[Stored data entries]
____________________

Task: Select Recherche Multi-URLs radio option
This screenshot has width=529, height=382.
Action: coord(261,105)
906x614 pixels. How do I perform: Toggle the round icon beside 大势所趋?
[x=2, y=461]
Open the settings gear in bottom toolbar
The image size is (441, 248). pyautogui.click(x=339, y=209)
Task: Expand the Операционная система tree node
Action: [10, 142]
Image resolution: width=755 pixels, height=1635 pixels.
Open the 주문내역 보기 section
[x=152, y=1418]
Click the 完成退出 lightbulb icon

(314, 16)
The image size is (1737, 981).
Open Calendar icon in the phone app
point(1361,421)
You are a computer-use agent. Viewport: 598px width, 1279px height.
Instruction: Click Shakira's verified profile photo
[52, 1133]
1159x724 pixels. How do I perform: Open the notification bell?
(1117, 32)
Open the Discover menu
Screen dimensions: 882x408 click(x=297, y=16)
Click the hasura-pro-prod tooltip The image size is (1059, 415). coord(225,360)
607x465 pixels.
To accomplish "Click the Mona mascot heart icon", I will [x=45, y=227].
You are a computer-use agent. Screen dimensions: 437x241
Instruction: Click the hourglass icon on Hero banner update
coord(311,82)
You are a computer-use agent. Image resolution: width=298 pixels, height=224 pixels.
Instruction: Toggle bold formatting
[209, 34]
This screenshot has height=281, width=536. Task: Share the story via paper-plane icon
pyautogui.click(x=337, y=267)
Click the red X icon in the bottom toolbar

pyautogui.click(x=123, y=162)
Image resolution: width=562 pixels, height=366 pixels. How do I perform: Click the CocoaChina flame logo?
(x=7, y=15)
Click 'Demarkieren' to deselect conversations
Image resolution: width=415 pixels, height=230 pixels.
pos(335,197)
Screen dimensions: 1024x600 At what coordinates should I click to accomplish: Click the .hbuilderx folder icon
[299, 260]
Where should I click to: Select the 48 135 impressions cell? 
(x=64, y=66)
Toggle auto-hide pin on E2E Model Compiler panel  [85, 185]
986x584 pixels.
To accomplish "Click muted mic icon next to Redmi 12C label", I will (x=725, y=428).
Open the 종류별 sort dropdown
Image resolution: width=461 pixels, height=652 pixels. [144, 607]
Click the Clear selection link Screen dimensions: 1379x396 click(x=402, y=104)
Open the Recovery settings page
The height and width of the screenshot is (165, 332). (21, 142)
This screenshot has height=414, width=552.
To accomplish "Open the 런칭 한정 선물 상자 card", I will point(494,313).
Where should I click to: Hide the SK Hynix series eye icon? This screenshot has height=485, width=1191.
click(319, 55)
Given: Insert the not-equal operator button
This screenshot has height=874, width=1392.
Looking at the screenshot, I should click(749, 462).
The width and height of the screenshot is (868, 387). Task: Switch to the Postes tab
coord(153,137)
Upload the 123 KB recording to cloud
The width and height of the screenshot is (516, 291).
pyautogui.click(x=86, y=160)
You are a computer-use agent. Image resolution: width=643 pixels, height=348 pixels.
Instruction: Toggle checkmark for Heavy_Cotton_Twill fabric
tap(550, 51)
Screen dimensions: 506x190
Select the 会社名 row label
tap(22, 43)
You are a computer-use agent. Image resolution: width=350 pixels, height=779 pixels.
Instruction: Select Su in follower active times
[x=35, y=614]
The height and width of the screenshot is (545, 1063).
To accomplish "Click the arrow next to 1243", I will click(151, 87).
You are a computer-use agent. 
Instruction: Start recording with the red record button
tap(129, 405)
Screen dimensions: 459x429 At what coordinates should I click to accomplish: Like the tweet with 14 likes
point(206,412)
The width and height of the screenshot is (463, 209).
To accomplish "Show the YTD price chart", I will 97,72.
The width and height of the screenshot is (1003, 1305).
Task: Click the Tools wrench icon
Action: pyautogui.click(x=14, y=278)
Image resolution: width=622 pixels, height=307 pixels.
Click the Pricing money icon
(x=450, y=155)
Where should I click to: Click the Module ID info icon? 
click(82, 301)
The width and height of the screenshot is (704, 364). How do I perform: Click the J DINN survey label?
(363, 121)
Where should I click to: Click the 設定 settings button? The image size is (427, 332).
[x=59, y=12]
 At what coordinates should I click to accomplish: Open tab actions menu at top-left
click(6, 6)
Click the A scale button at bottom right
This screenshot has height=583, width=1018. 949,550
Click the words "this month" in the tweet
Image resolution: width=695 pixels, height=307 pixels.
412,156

____________________

_EXERCISE INSTRUCTIONS:_ Whenever the word "computer" appears in a line above, copy that line.

_YOUR SOLUTION:_
You are a computer-use agent. Viewport: 598px width, 1279px height.
You are a computer-use agent. Screen dimensions: 437x241
You are a computer-use agent. Image resolution: width=298 pixels, height=224 pixels.
You are a computer-use agent. Image resolution: width=643 pixels, height=348 pixels.
You are a computer-use agent. Image resolution: width=350 pixels, height=779 pixels.
You are a computer-use agent. 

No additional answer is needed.